Task:
Would you repeat every line of the data exactly?

(Records shown Opens)

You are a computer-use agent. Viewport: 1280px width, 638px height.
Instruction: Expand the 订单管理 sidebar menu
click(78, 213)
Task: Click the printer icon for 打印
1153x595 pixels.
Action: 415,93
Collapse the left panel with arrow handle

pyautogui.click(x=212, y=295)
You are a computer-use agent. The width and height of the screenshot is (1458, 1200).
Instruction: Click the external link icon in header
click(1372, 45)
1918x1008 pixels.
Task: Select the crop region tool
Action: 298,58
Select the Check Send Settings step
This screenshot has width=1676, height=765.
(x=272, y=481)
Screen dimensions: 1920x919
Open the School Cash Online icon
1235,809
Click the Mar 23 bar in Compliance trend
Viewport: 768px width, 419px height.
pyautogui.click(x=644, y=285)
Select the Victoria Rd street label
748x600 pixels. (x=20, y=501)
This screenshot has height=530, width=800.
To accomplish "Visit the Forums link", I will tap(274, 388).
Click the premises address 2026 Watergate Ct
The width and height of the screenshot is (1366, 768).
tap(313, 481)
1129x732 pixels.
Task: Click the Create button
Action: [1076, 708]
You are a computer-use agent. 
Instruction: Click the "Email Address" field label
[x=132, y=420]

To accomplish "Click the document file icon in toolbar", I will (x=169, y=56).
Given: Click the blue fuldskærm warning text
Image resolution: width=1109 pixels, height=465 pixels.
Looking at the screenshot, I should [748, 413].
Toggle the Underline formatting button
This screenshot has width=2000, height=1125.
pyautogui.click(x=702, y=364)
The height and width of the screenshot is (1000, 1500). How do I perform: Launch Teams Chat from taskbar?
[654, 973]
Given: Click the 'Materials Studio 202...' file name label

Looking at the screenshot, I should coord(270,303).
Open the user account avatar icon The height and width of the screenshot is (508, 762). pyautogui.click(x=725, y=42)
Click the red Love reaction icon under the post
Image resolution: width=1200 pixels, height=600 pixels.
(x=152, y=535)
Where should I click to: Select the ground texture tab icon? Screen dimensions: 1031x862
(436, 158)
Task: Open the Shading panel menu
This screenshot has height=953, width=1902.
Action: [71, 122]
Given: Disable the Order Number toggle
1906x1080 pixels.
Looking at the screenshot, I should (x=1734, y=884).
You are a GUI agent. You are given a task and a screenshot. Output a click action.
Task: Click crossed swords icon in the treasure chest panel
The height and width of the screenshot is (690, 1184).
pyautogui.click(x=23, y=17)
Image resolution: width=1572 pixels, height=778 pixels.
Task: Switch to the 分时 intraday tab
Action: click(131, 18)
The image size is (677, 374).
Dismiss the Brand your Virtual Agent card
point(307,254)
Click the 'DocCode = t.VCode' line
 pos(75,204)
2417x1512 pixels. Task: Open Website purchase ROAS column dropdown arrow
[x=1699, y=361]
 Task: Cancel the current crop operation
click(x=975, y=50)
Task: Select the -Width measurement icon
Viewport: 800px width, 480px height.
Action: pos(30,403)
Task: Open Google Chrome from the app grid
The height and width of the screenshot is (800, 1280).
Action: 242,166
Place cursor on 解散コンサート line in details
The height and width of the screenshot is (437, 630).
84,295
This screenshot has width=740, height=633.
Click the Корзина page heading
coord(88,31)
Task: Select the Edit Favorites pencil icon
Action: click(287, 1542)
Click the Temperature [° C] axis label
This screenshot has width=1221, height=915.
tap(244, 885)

(Records shown Closes)

Exercise response:
You are a computer-use agent. Viewport: 1280px width, 638px height.
Instruction: Expand the 订单管理 sidebar menu
click(78, 213)
Task: Click the printer icon for 打印
1153x595 pixels.
Action: 415,93
Collapse the left panel with arrow handle

pyautogui.click(x=212, y=295)
You are a computer-use agent. The width and height of the screenshot is (1458, 1200).
Instruction: Click the external link icon in header
click(1372, 45)
1918x1008 pixels.
Task: Select the crop region tool
Action: 298,58
Select the Check Send Settings step
This screenshot has width=1676, height=765.
(x=272, y=481)
Screen dimensions: 1920x919
Open the School Cash Online icon
1235,809
Click the Mar 23 bar in Compliance trend
Viewport: 768px width, 419px height.
pyautogui.click(x=644, y=285)
Select the Victoria Rd street label
748x600 pixels. (x=20, y=501)
This screenshot has height=530, width=800.
To accomplish "Visit the Forums link", I will tap(274, 388).
Click the premises address 2026 Watergate Ct
The width and height of the screenshot is (1366, 768).
tap(313, 481)
1129x732 pixels.
Task: Click the Create button
Action: [1076, 708]
You are a computer-use agent. 
Instruction: Click the "Email Address" field label
[x=132, y=420]

To accomplish "Click the document file icon in toolbar", I will (x=169, y=56).
Given: Click the blue fuldskærm warning text
Image resolution: width=1109 pixels, height=465 pixels.
Looking at the screenshot, I should [748, 413].
Toggle the Underline formatting button
This screenshot has width=2000, height=1125.
pyautogui.click(x=702, y=364)
The height and width of the screenshot is (1000, 1500). How do I perform: Launch Teams Chat from taskbar?
[654, 973]
Given: Click the 'Materials Studio 202...' file name label

Looking at the screenshot, I should coord(270,303).
Open the user account avatar icon The height and width of the screenshot is (508, 762). pyautogui.click(x=725, y=42)
Click the red Love reaction icon under the post
Image resolution: width=1200 pixels, height=600 pixels.
(x=152, y=535)
Where should I click to: Select the ground texture tab icon? Screen dimensions: 1031x862
(436, 158)
Task: Open the Shading panel menu
This screenshot has height=953, width=1902.
Action: [71, 122]
Given: Disable the Order Number toggle
1906x1080 pixels.
Looking at the screenshot, I should (x=1734, y=884).
You are a GUI agent. You are given a task and a screenshot. Output a click action.
Task: Click crossed swords icon in the treasure chest panel
The height and width of the screenshot is (690, 1184).
pyautogui.click(x=23, y=17)
Image resolution: width=1572 pixels, height=778 pixels.
Task: Switch to the 分时 intraday tab
Action: click(131, 18)
The image size is (677, 374).
Dismiss the Brand your Virtual Agent card
point(307,254)
Click the 'DocCode = t.VCode' line
 pos(75,204)
2417x1512 pixels. Task: Open Website purchase ROAS column dropdown arrow
[x=1699, y=361]
 Task: Cancel the current crop operation
click(x=975, y=50)
Task: Select the -Width measurement icon
Viewport: 800px width, 480px height.
Action: pos(30,403)
Task: Open Google Chrome from the app grid
The height and width of the screenshot is (800, 1280).
Action: 242,166
Place cursor on 解散コンサート line in details
The height and width of the screenshot is (437, 630).
84,295
This screenshot has width=740, height=633.
Click the Корзина page heading
coord(88,31)
Task: Select the Edit Favorites pencil icon
Action: click(287, 1542)
Click the Temperature [° C] axis label
This screenshot has width=1221, height=915.
tap(244, 885)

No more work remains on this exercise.